(AVAILABLE RECORDS)

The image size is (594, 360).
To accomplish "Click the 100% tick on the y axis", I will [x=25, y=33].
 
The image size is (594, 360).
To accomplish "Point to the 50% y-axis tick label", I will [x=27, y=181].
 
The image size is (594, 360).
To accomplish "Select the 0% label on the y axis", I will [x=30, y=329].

(WRITTEN EXERCISE)
Rewrite the lines above as a numbered list, omitting the blank ones.

(ANSWER TO THE TASK)
1. The image size is (594, 360).
2. To accomplish "Click the 100% tick on the y axis", I will [x=25, y=33].
3. The image size is (594, 360).
4. To accomplish "Point to the 50% y-axis tick label", I will [x=27, y=181].
5. The image size is (594, 360).
6. To accomplish "Select the 0% label on the y axis", I will [x=30, y=329].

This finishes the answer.